Relative non-steroidal anti-inflammatory drug (NSAID) antiproliferative activity is mediated through p21-induced G1 arrest and E2F inhibition

Abstract

This study was performed to compare the relative antineoplastic activity of 10 different non‐steroidal anti‐inflammatory drugs (NSAIDs) in clinical use, and to investigate the underlying mechanisms of this activity in a squamous cell carcinoma of the head and neck model (SCCHN).
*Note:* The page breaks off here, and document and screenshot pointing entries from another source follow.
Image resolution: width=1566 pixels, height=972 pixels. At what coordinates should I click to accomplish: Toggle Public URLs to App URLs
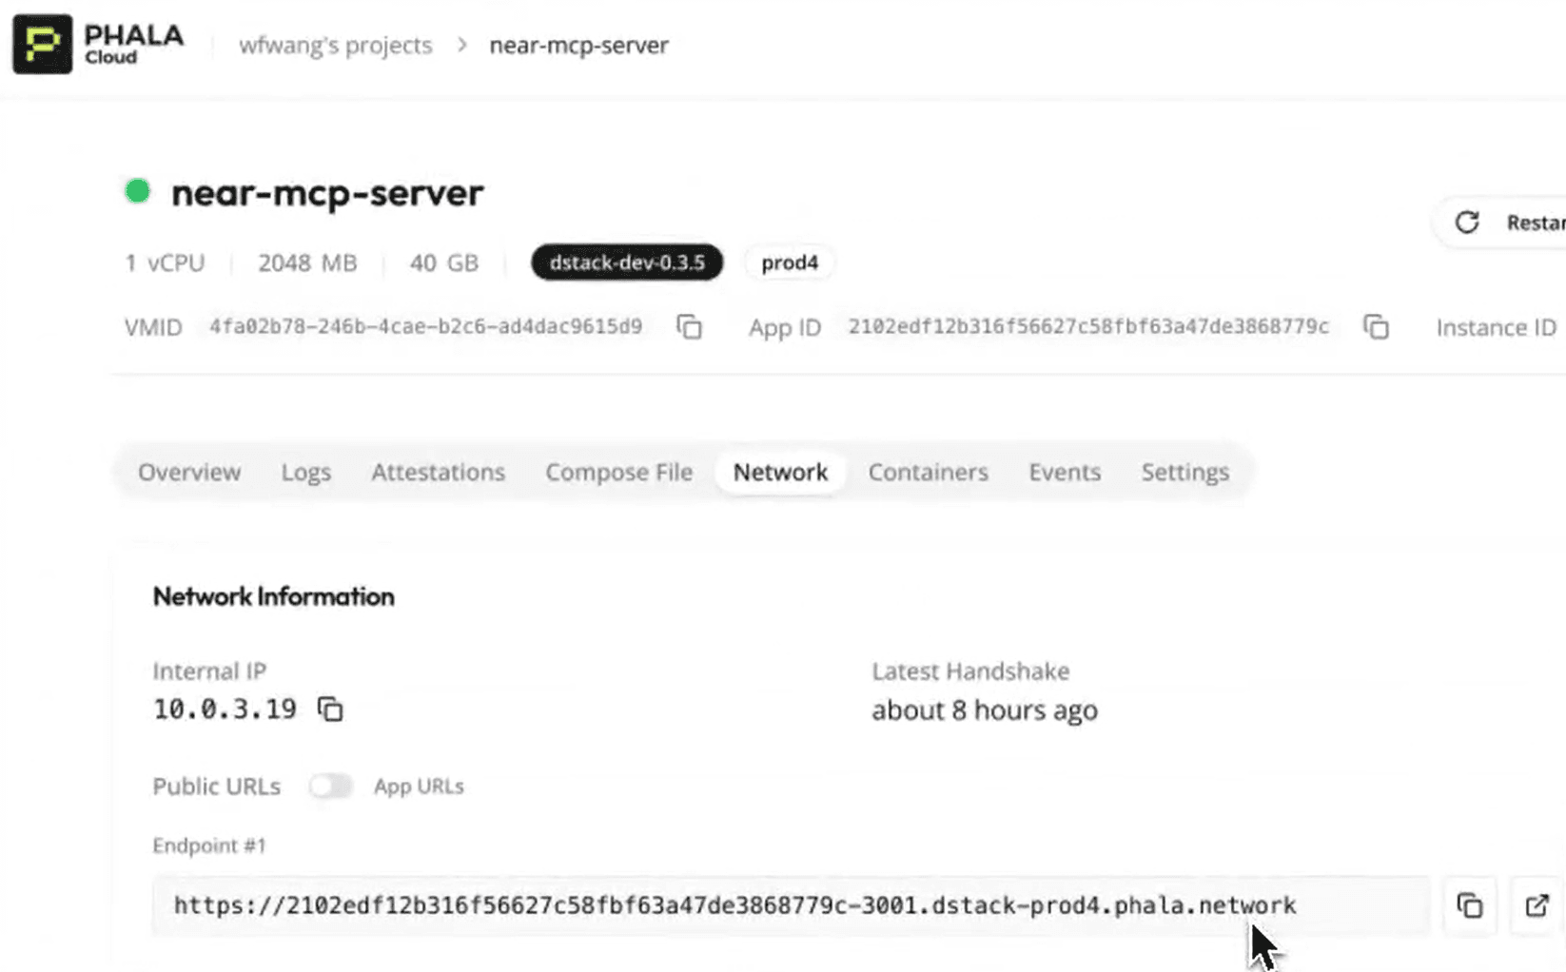tap(330, 787)
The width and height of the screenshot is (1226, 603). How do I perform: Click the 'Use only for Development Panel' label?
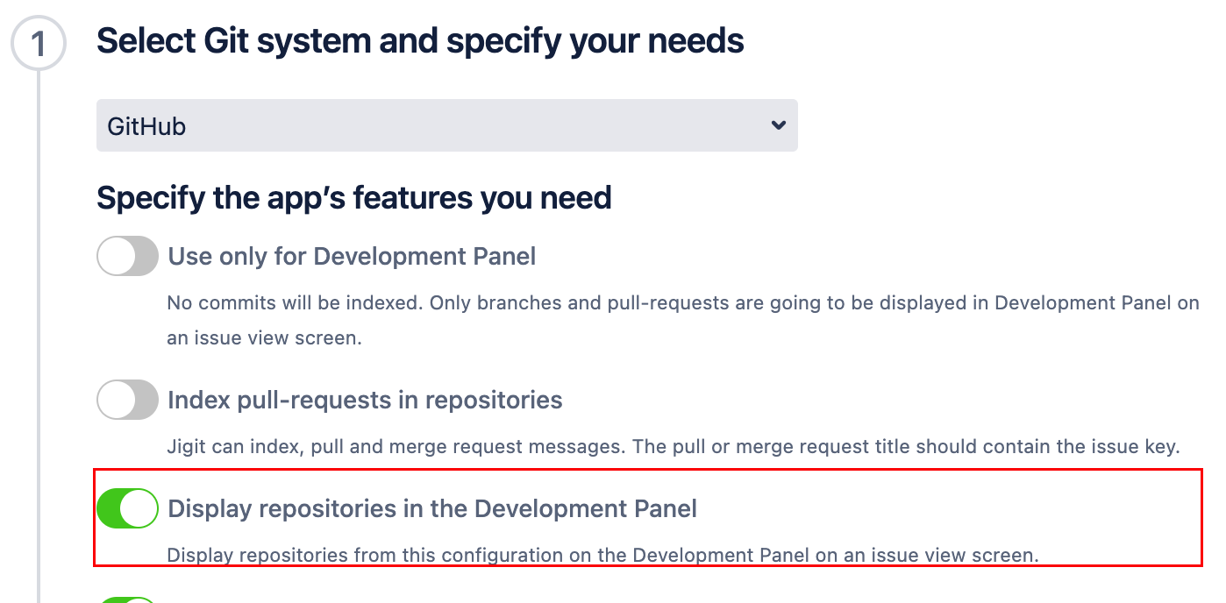pyautogui.click(x=352, y=256)
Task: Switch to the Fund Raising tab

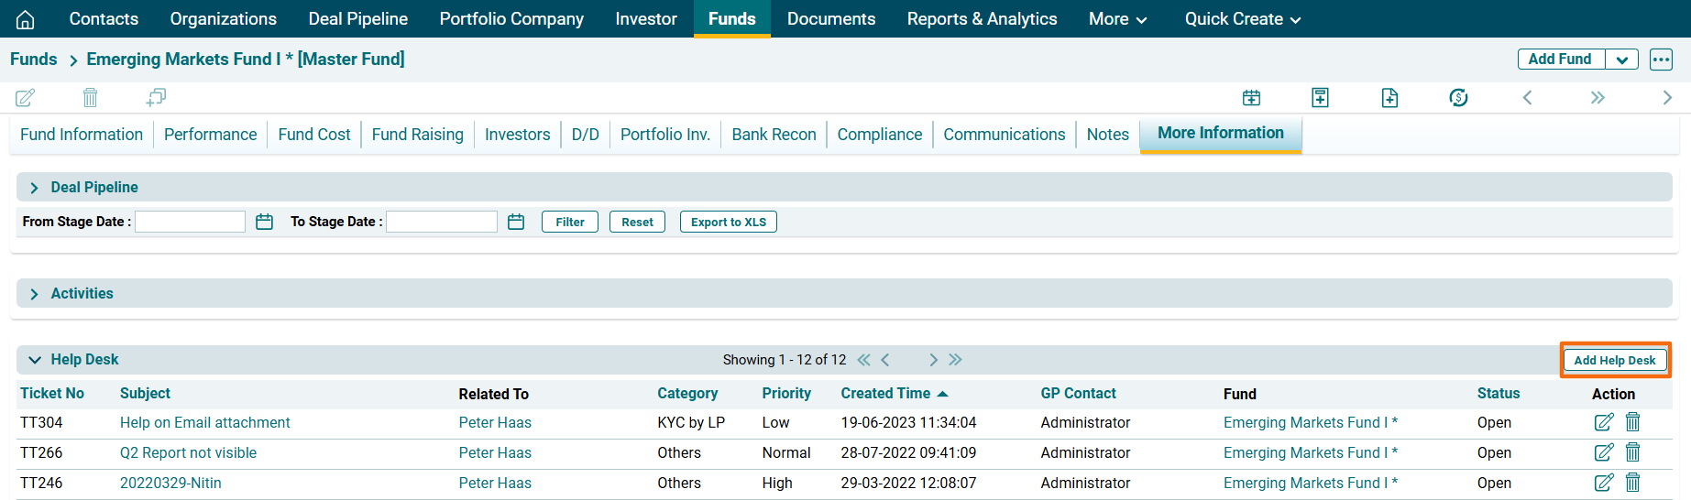Action: click(x=417, y=135)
A standard 5‐day MTT assay was used to calculate IC~50~ values in UM‐SCC‐1 cells for 10 NSAIDs, including celecoxib, rofecoxib, sulindac sulfide, sulindac sulfone, indomethacin, ketoprofen, flurbiprofen, naproxen, piroxicam, and aspirin. Celecoxib, a COX‐2 specific inhibitor, was by far the most potent NSAID, with an IC~50~ of 39.9 ± 1.1 µM, followed by sulindac sulfide (116.5 ± 2.34 µM). Celecoxib and sulindac sulfide also induced more activation of caspase‐3 than any other NSAID. Cell cycle analysis showed that celecoxib and sulindac sulfide both induced a 3‐fold increase in G~1~ phase distribution, and this correlated with strong induction of p21^waf1/cip1^, inhibition of cyclin D1, and hypophosphorylation of Rb. Celecoxib and sulindac sulfide treatment induced strong downstream inhibition of E2F transactivating activity as determined by a luciferase reporter assay. These data demonstrate the wide range of activity of various NSAID agents, and reveal a mechanism of action through cell cycle inhibition and induction of apoptosis. © 2007 Wiley‐Liss, Inc.